> [WRITTEN TASK]: Render the lines below, from the one containing "What do you see at coordinates (712, 175)" through the one containing "center [743, 377].", inclusive, as a Markdown table with the columns Number and Line, numbering each line and skipping blank ones.
DATASET RECORDS START
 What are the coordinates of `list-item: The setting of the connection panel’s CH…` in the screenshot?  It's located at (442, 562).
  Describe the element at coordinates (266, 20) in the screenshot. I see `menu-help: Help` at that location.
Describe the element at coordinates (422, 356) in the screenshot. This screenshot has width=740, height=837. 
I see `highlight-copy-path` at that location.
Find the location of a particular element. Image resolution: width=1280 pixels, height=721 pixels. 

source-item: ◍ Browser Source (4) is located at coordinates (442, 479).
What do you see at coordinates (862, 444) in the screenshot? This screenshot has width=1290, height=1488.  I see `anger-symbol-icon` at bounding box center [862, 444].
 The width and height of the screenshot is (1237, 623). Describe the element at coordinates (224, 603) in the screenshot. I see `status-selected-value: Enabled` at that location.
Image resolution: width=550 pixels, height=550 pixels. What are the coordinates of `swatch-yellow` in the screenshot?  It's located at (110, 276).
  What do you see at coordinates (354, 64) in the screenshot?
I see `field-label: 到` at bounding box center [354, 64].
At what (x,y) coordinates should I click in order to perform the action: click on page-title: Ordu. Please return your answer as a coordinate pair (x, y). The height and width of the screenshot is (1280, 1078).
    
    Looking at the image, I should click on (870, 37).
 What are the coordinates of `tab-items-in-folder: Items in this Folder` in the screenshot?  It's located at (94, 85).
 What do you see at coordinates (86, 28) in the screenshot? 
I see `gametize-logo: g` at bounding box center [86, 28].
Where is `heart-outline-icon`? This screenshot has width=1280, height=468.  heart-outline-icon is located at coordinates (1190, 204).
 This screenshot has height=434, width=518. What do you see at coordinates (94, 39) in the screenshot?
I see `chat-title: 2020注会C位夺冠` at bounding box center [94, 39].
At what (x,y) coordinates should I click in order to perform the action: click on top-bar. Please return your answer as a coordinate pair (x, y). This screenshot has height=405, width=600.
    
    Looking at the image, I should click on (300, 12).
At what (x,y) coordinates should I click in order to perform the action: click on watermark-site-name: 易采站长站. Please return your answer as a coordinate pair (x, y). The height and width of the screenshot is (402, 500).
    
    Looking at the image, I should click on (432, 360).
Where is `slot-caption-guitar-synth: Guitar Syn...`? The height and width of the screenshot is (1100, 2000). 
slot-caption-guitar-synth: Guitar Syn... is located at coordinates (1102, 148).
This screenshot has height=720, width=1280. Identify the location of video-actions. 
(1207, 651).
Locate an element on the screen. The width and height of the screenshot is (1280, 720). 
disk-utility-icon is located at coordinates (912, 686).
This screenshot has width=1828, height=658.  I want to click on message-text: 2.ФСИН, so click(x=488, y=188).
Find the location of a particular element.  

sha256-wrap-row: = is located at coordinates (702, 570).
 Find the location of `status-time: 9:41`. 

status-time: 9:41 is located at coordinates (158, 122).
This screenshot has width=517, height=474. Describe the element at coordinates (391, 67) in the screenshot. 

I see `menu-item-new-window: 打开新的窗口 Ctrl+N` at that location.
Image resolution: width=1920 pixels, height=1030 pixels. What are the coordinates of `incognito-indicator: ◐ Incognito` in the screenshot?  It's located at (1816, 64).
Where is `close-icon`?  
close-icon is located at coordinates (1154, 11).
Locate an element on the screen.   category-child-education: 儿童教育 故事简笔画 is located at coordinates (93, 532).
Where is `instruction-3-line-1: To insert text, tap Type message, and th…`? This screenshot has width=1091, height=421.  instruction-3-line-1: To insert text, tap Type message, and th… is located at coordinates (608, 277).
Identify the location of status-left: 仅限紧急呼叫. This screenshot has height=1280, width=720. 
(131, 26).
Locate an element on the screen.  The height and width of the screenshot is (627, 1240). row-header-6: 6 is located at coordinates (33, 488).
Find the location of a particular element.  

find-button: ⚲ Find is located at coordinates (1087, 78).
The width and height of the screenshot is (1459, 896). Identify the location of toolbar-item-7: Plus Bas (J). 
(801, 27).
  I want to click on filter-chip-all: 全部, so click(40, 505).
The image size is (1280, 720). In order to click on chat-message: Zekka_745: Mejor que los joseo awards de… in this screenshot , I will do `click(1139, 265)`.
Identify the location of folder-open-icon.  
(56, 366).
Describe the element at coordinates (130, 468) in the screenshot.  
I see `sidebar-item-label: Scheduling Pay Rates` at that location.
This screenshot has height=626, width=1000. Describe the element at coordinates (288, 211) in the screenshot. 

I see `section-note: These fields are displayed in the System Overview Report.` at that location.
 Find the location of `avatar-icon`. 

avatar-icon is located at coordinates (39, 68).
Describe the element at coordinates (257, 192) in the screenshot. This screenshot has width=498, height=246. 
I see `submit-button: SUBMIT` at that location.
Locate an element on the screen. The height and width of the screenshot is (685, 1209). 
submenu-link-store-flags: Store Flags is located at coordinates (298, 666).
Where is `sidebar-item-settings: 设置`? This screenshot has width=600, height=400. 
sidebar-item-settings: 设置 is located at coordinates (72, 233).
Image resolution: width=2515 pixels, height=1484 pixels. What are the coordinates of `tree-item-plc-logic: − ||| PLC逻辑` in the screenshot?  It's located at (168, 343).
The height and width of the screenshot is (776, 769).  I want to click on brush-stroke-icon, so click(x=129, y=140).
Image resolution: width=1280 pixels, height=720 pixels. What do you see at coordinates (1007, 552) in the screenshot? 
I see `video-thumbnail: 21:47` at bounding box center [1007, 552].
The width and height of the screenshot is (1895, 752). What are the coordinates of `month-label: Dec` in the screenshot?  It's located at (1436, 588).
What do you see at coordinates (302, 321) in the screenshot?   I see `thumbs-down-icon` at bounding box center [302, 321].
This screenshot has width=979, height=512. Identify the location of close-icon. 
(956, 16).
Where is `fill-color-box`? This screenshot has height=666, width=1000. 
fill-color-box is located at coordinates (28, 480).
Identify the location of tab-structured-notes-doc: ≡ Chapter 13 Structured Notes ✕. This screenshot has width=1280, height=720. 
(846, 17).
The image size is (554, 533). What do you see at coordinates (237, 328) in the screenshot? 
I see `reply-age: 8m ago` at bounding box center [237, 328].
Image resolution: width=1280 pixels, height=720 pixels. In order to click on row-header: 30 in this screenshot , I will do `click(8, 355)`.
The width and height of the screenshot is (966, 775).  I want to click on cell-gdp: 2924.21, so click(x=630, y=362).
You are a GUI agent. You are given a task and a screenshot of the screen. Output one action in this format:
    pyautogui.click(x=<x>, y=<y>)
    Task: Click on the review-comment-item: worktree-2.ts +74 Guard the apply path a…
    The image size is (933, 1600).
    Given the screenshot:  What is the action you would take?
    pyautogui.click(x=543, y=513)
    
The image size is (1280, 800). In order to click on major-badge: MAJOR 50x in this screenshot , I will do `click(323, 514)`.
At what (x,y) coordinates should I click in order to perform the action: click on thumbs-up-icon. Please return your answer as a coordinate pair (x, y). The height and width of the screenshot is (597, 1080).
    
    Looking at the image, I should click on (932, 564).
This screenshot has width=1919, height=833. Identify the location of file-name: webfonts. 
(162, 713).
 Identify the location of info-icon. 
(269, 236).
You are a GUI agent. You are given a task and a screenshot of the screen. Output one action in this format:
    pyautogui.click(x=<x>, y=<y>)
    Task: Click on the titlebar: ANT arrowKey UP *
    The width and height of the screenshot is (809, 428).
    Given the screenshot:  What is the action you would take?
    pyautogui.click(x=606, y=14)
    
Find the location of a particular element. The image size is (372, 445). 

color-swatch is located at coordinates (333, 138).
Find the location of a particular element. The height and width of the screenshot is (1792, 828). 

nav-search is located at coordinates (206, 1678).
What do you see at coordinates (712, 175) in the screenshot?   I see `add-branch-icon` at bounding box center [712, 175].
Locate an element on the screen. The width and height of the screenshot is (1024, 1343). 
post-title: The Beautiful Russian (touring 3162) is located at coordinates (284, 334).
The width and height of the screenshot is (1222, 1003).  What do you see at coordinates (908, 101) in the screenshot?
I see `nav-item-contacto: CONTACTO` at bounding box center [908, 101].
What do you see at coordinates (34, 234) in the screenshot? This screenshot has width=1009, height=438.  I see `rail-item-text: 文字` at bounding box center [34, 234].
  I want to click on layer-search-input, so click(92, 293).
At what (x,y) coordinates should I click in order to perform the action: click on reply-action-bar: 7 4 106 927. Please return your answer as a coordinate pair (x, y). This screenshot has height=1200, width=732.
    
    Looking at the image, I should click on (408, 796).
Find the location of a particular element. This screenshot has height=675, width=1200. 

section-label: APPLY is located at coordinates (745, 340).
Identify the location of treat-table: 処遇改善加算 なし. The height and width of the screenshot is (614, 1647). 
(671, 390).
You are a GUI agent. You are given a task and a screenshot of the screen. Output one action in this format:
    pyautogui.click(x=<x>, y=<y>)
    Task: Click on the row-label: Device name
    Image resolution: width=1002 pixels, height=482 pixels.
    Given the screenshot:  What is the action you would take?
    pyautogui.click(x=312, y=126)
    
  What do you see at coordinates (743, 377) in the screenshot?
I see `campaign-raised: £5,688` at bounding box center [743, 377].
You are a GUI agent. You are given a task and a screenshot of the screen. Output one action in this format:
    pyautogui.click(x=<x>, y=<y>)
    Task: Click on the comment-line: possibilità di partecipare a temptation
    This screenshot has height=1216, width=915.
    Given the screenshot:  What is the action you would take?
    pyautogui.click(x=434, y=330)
DATASET RECORDS END
> [ANSWER TO THIS TASK]:
| Number | Line |
|---|---|
| 1 | What do you see at coordinates (712, 175) in the screenshot?   I see `add-branch-icon` at bounding box center [712, 175]. |
| 2 | Locate an element on the screen. The width and height of the screenshot is (1024, 1343).  |
| 3 | post-title: The Beautiful Russian (touring 3162) is located at coordinates (284, 334). |
| 4 | The width and height of the screenshot is (1222, 1003).  What do you see at coordinates (908, 101) in the screenshot? |
| 5 | I see `nav-item-contacto: CONTACTO` at bounding box center [908, 101]. |
| 6 | What do you see at coordinates (34, 234) in the screenshot? This screenshot has width=1009, height=438.  I see `rail-item-text: 文字` at bounding box center [34, 234]. |
| 7 |   I want to click on layer-search-input, so click(92, 293). |
| 8 | At what (x,y) coordinates should I click in order to perform the action: click on reply-action-bar: 7 4 106 927. Please return your answer as a coordinate pair (x, y). This screenshot has height=1200, width=732. |
| 9 |     Looking at the image, I should click on (408, 796). |
| 10 | Find the location of a particular element. This screenshot has height=675, width=1200.  |
| 11 | section-label: APPLY is located at coordinates (745, 340). |
| 12 | Identify the location of treat-table: 処遇改善加算 なし. The height and width of the screenshot is (614, 1647).  |
| 13 | (671, 390). |
| 14 | You are a GUI agent. You are given a task and a screenshot of the screen. Output one action in this format: |
| 15 |     pyautogui.click(x=<x>, y=<y>) |
| 16 |     Task: Click on the row-label: Device name |
| 17 |     Image resolution: width=1002 pixels, height=482 pixels. |
| 18 |     Given the screenshot:  What is the action you would take? |
| 19 |     pyautogui.click(x=312, y=126) |
| 20 |   What do you see at coordinates (743, 377) in the screenshot? |
| 21 | I see `campaign-raised: £5,688` at bounding box center [743, 377]. |